Ab initio studies of 2,4-diamino triazine and its complexes with ligands: a model for inhibitor-active site interactions of dihydrofolate reductase

• Published in: Cancer investigation Vol. 12; no. 5; p. 469
• Main Authors: Sapse, A M, Waltham, M C, Bertino, J R
• Format: Journal Article
• Language: English
• Published: England 1994
• Subjects: Binding Sites; Folic Acid Antagonists; Models, Chemical; Protons; Tetrahydrofolate Dehydrogenase - chemistry; Triazines - chemistry
• ISSN: 0735-7907; 1532-4192
• DOI: 10.3109/07357909409021405

The protonation energies of 2,4-diamino triazine, an inhibitor of the therapeutic target dihydrofolate reductase, has been calculated using ab initio (Hartree-Fock) calculations.
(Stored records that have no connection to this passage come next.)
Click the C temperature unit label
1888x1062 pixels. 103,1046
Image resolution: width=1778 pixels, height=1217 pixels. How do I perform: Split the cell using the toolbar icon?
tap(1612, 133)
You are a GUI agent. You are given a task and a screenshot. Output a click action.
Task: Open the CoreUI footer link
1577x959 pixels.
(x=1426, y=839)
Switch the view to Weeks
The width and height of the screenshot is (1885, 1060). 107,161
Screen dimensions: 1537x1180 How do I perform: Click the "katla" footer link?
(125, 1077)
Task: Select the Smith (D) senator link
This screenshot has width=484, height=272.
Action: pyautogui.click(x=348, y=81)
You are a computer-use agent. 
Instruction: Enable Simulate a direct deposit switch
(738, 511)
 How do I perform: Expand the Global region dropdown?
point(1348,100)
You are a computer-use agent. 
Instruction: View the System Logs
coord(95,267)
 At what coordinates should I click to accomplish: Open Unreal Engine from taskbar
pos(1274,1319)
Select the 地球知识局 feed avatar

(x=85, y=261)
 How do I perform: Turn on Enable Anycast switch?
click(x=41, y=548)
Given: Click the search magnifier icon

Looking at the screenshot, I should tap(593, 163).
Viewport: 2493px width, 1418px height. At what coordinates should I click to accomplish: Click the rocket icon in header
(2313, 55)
It is found that N1 (see Fig. 1) exhibits the highest proton affinity (261.6 kcal/mol) by comparison with other inhibitor protonation sites. The energies of binding of the formate ion and formamide (as models for the amino acid residues in the active site of dihydrofolate reductase) to neutral and protonated 2,4-diamino triazine are also obtained. The highest binding energies are featured by the complex formed from a formate attached to the N4 and N1 protonated forms of the triazine. However, as N4 has a comparatively low proton affinity (195.0 kcal/mol), it is unlikely that an interaction of this nature would prevail. On the other hand, the formate-protonated N1 interaction is similar to the structures identified by X-ray crystallography of enzyme-triazine complexes.